begin Passage given

A few things to remember:

  • Don't over-direct. "Apply expo_+0.5 then wb_warm_subtle" works but you've turned the agent into a slider panel. Better: "the water feels too cyan, can we warm it up?" Let the agent reach for what it has.
  • Trust the rendering loop. A render takes 1–3 seconds. Use it. Ask for a preview after every 2–3 moves. The judgment is in the visual feedback, not in the description.
  • Watch what the agent reaches for. If it says "I'd want to apply tone_lift_shadows_subject here but we don't have it" — that's a gap signal. Note it.
  • Watch what the agent doesn't reach for. Sometimes the agent will skip a move you'd have made. Either ask why or recognize that you have an unexpressed preference. Both worth knowing.
  • Branch when curious. branch experimental is free. Use it for exploring "what if we went warmer" without commitment.
  • Snapshot before significant moves. The agent does this automatically, but if you're about to do something destructive, ask explicitly.

End of session

The agent will offer two propose-and-confirms. Take them seriously:

  • Taste-file proposals. Read the proposed line carefully. Does it actually reflect a preference you'd want to inherit in future sessions? If it's surface-level ("the photographer prefers warm tones") — decline. If it's specific ("for pelagic shots, slate-blue water beats cyan-pop") — accept.
  • Notes proposals. These go into the per-image notes.md. Good notes are reasoning ("I lifted shadows on the manta belly because the bottom-up angle made it read too dark against the surface"); bad notes are summary ("applied 7 primitives"). Decline summary; accept reasoning.

If the agent didn't propose anything but you noticed something worth capturing, ask: "I think we landed on a useful preference about [X]. Can you propose it as a taste update?"

Post-session (optional)

If you have 5 minutes:

  • cat ~/Pictures/Chemigram/<image_id>/sessions/*.jsonl | jq -r 'select(.kind == "tool_call") | .tool' | uniq -c — what tools did the agent reach for?
  • cat ~/Pictures/Chemigram/<image_id>/vocabulary_gaps.jsonl | jq — what gaps did it log?

You don't have to do this every session. Once a week is plenty.

Monthly — vocabulary authoring evening

The most important Phase 2 ritual. Without it, the gap log just grows.

When to do it

  • ~once a month, or whenever the gap log hits ~10 recurring gaps
  • A single evening — 90 minutes, not a weekend project
  • Keep it light; treat it as a craft exercise, not a chore

Step by step

  1. Aggregate gaps across all images.

end Passage given

Written request 1: According to the editing-session guide, why should you ask for a preview after every two or three moves? Answer in one to three sentences.
Written request 2: Write the next part of the editing-session guide, starting with the step after "Aggregate gaps across all images."
None of the data is needed here.

begin Data

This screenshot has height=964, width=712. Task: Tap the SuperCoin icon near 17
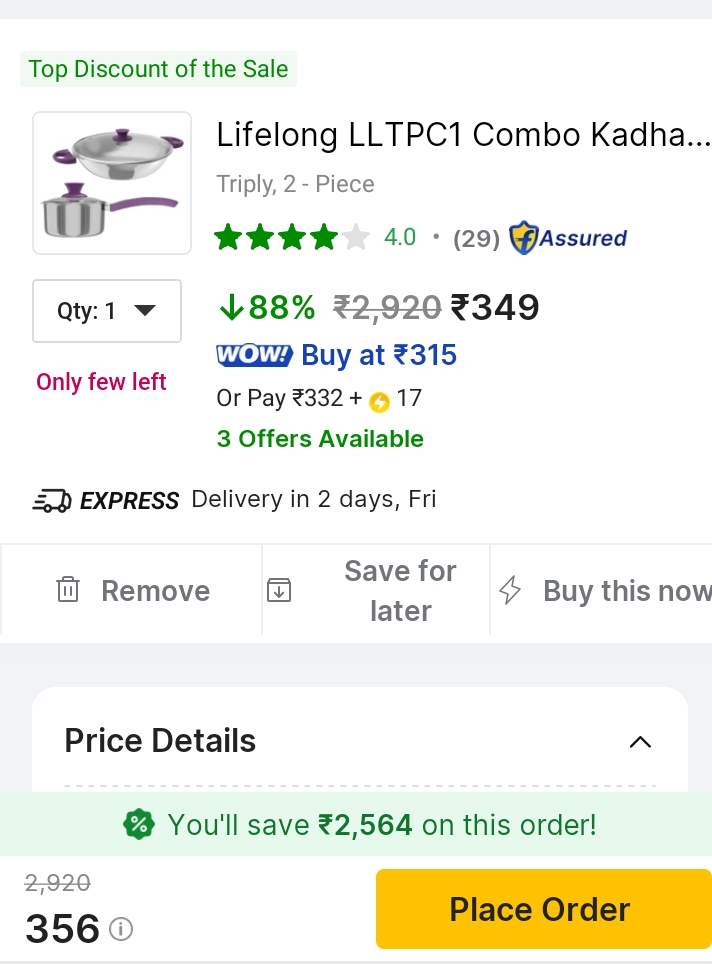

end Data

Exercise output 1: The judgment lies in the visual feedback, not in the description. Because a render takes only 1–3 seconds, the guide says to make use of it.

Exercise output 2:
cat ~/Pictures/Chemigram/*/vocabulary_gaps.jsonl | jq

Or, if you want to cluster by missing capability:

cat ~/Pictures/Chemigram/*/vocabulary_gaps.jsonl | \
  jq -r '.missing_capability // "uncategorized"' | sort | uniq -c | sort -rn

The recurring missing_capability values are your signal.

  1. Pick 3–5 gaps that recurred. One-off gaps are noise; recurring ones are the vocabulary you actually need. If a gap shows up across multiple images and multiple sessions, it's real.

  2. Open darktable's GUI. Load a representative photo for each gap. Build the move you wanted: tone curve, color calibration, parametric mask, whatever it takes. Adjust until the move feels right.

  3. Export as a .dtstyle. In darktable: select the module(s) for this move only (per ADR-010, single-module is cleaner than multi-module), Styles → Create New Style. Export. The file is the captured move.

  4. Drop into your personal pack. The pack lives at ~/.chemigram/vocabulary/personal/:

~/.chemigram/vocabulary/personal/
  manifest.json
  layers/
    L3/
      tone/
        tone_lift_shadows_subject_subtle.dtstyle  ← your new entry

Add a manifest entry following the format in vocabulary/starter/manifest.json (per docs/adr/TA.md contracts/vocabulary-manifest). Keep names following the module_intention_context convention (see docs/concept/02-project-concept.md § Vocabulary primitives).

  1. Validate.
./scripts/verify-vocab.sh ~/.chemigram/vocabulary/personal
# → verify-vocab: OK (N entries)

Fix any reported errors before continuing.

  1. Run another session. The agent now has those primitives. Notice if it reaches for them.

What to author vs what to skip

Author Skip
Recurring gaps with a clear missing_capability One-off gaps from a single weird photo
Moves that compose well with existing vocabulary Multi-module "look" entries that bundle 6 things into one (compose them in the agent instead)
Moves with stable parameters across photos Moves so photo-specific they'd never apply twice
Single-module entries when possible Multi-module entries when single-module would do
Genre-specific moves (with the genre tag) Generic "everything in 1" entries

Naming convention reminder

module_intention_context — three or two parts. Examples:

  • expo_+0.5 (action, quality)
  • wb_warming_pelagic (module, intention, context)
  • colorcal_underwater_recover_blue (module, intention, context)
  • tone_lifted_shadows_subject (module, intention, target)

Avoid generic names (look_warm, style_dramatic) — they don't compose.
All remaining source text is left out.